Yes, you're right about the interface chips (sort of), but that neglects the rest of the puzzle which is the most important part. Have you looked at the cost of FPGAs that can handle this kind of data rate with good buffering etc, and the complexity of PCB design to use them, etc.? I have.
Have you noticed that FPGAs in general are not easily / cheaply interfaced to a high bandwidth PCI-Express bus? Most of them aren't electrically compatible and the ones that are either have elaborate and expensive soft-IP-library needs to get them to work with the higher layer timings/protocols involved, or they have dedicated hard interfaces and are vastly expensive.

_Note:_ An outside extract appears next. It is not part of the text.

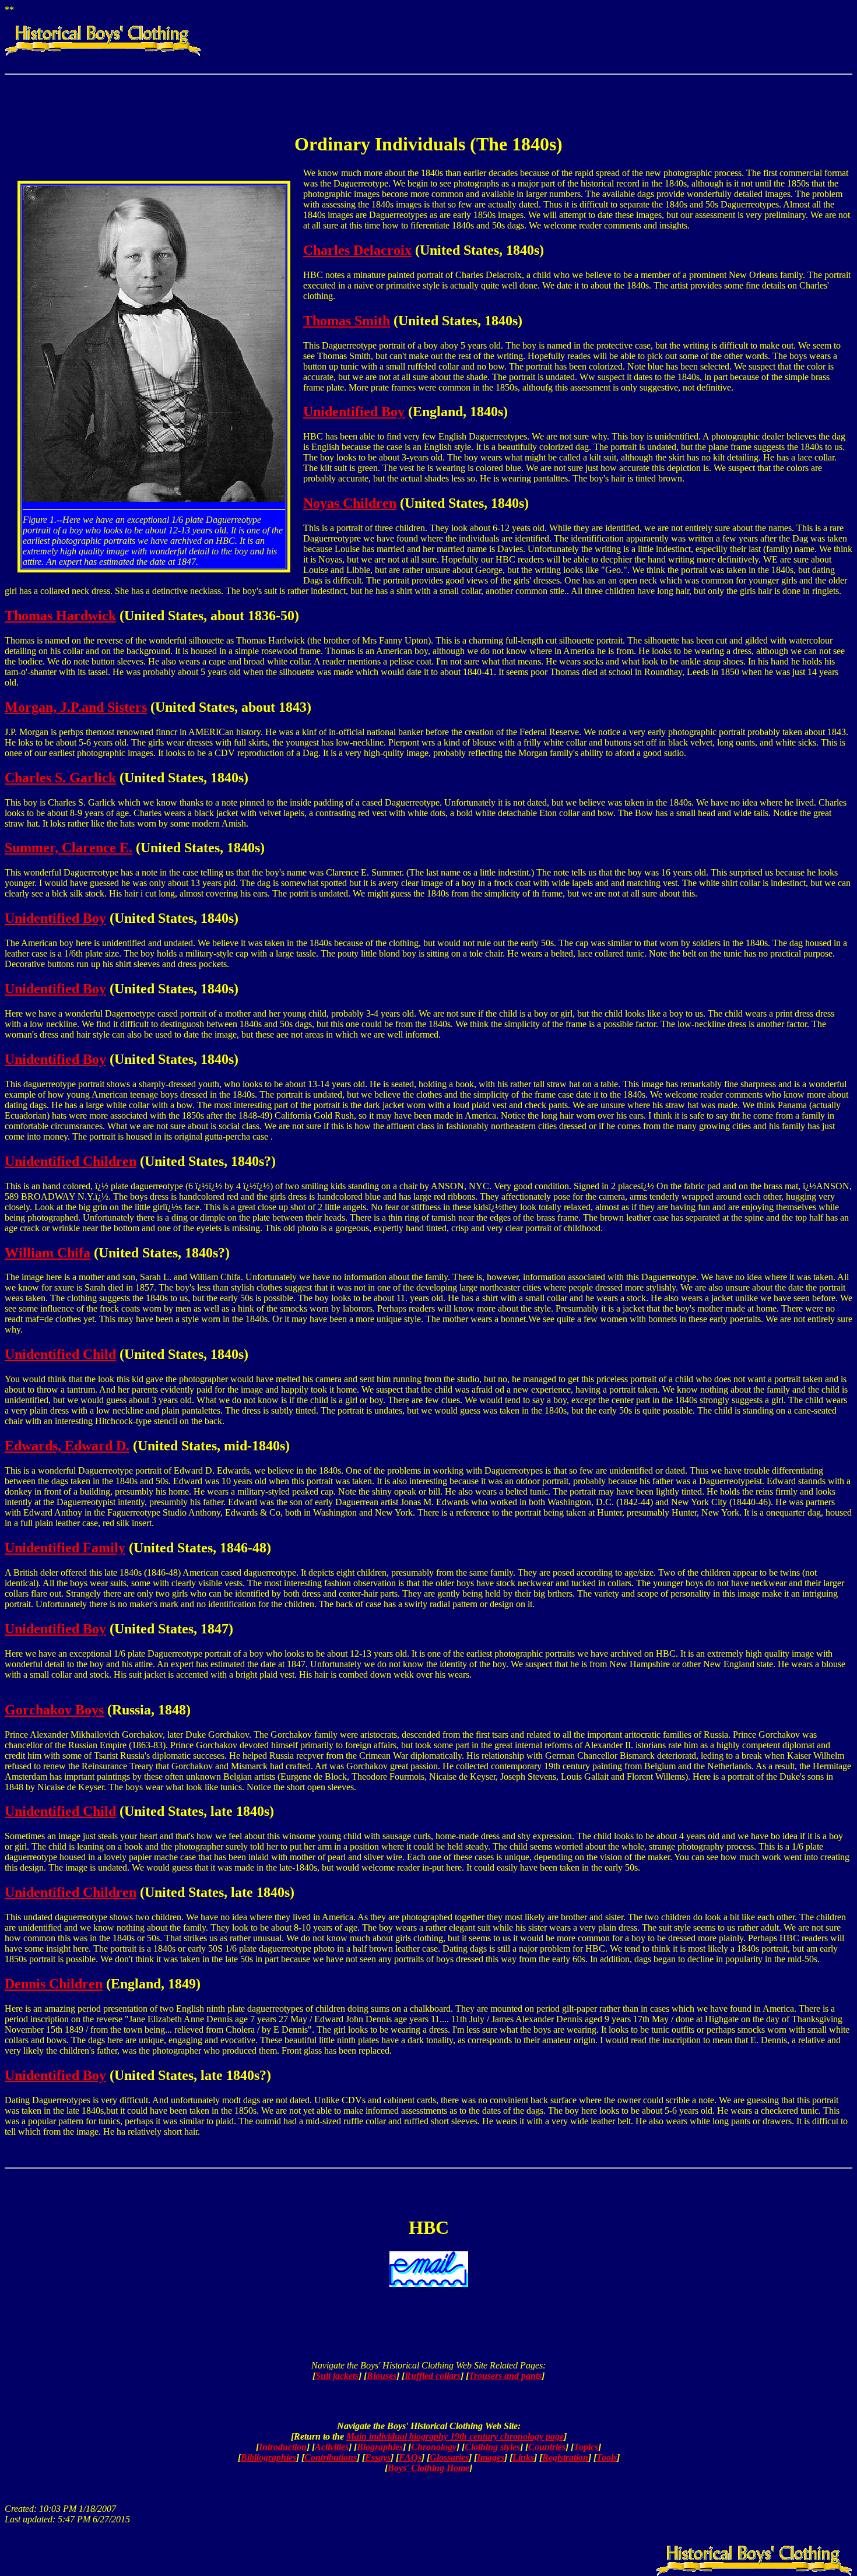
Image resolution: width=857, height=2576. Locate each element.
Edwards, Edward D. (67, 1445)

There are only a handfull or external PCIE transceiver chips out there and they're not exactly easy to come by, cheap, etc.
We're comparing this to the cost of what, a $17 retail cost 1GBE NIC, and realizing you can probably load like 4 of them in slots on top of the two on your motherboard for a total cost less than just the PCB will cost of a high end HDMI + PCIE + FPGA type solution in low quantities.
Of course for a few hundred dollars or so you can get 10GBe NICs and even the cost of one of those will be cheaper than the FPGA + HDMI + PCIE board you could probably make at quantity 5000 type prices.
The only 'cheap' way to do it would be a PCIE + HDMI ASIC which probably would cost like $10 a piece in 10,000 unit quantities like...for instance... oh.... a cheap GPU card like the 8500GT's ASIC does. But for that you NEED to order at least like 10,000 unit+++ and above quantities and pay like $100,000 NRE fees to the fab, IP license fees for the PCIE and HDMI interface designs, go get FCC approval of the board, etc. etc. etc.
The RIGHT solution is like the poster below me suggests is to have normal GPU cards starting to support things like 10GBE, Infiniband links, bi-directional / multi-party bus HDMI/DVI etc. etc. so you can actually route your GPU video around easily AND start to do some interesting high speed data transfer between the boards if you're doing GPGPU type stuff or distributed rendering or whatever.
There is no good reason current high end GPU cards don't have things like open access infiniband links and bidirectional HDMI and 1GBE / 10GBE so on other than a perceived lack of "consumer demand" and the desire to save every $0.001 (literally) off the cost of each chip by cutting out all capabilities they don't feel are critical. Hopefully this will start to change as the GPU + CPU fusion happens and we start to see high bandwidth interfaces like HDMI / QuickPath / Infiniband / etc. under CPU control and with several GBy/sec bandwidth "northbridge" style interconnects between the I/O interfaces like those and main memory, video memory, CPU, GPU coprocessors, etc.